(LISTED RECORDS Opens)

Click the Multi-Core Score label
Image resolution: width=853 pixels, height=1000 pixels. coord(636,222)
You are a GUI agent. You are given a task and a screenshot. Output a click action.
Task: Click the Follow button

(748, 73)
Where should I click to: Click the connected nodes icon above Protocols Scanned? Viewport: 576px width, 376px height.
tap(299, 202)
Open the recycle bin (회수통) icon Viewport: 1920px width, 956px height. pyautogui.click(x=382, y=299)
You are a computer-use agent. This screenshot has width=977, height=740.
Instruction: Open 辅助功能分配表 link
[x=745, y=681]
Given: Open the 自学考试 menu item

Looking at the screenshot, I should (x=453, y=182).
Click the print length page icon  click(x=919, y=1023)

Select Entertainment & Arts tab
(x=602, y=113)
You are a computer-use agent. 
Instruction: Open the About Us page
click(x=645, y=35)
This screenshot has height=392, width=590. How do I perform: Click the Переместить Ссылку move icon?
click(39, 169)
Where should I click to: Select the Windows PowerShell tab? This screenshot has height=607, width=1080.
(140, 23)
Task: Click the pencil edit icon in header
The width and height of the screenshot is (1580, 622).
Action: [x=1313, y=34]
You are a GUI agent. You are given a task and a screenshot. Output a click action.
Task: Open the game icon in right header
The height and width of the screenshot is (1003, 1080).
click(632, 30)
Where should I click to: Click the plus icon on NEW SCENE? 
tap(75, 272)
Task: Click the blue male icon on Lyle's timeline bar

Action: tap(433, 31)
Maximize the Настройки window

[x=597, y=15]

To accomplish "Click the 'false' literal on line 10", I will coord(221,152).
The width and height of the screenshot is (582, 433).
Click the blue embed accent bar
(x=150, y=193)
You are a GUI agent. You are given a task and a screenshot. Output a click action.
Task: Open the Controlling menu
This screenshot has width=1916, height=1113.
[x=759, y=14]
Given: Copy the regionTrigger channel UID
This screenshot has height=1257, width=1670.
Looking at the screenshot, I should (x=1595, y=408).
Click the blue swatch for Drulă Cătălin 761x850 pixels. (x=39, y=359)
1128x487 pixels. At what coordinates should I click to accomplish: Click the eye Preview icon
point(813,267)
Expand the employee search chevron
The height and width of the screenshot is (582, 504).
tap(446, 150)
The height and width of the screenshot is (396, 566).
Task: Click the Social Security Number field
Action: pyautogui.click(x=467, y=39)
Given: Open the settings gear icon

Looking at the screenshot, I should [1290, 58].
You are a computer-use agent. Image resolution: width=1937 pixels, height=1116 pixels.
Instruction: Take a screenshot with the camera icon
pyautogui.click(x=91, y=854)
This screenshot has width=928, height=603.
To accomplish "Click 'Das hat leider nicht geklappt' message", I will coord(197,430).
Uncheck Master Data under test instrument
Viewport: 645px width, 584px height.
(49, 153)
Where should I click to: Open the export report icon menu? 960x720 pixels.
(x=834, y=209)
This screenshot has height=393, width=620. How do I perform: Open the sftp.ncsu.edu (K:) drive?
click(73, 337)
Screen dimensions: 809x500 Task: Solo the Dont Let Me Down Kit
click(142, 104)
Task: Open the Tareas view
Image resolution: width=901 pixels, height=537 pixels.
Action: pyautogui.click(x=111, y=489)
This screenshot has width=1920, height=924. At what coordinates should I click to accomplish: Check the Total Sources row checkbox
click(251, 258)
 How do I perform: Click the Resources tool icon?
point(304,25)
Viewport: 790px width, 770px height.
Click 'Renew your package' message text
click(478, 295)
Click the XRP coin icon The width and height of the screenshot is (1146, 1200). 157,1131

(LISTED RECORDS Closes)

> ASSIGNMENT: The lines to set down, exactly and with both ends included, run from the one containing "How do I perform: Click the Resources" to the last line of the data above.

> SOLVED EXERCISE:
 How do I perform: Click the Resources tool icon?
point(304,25)
Viewport: 790px width, 770px height.
Click 'Renew your package' message text
click(478, 295)
Click the XRP coin icon The width and height of the screenshot is (1146, 1200). 157,1131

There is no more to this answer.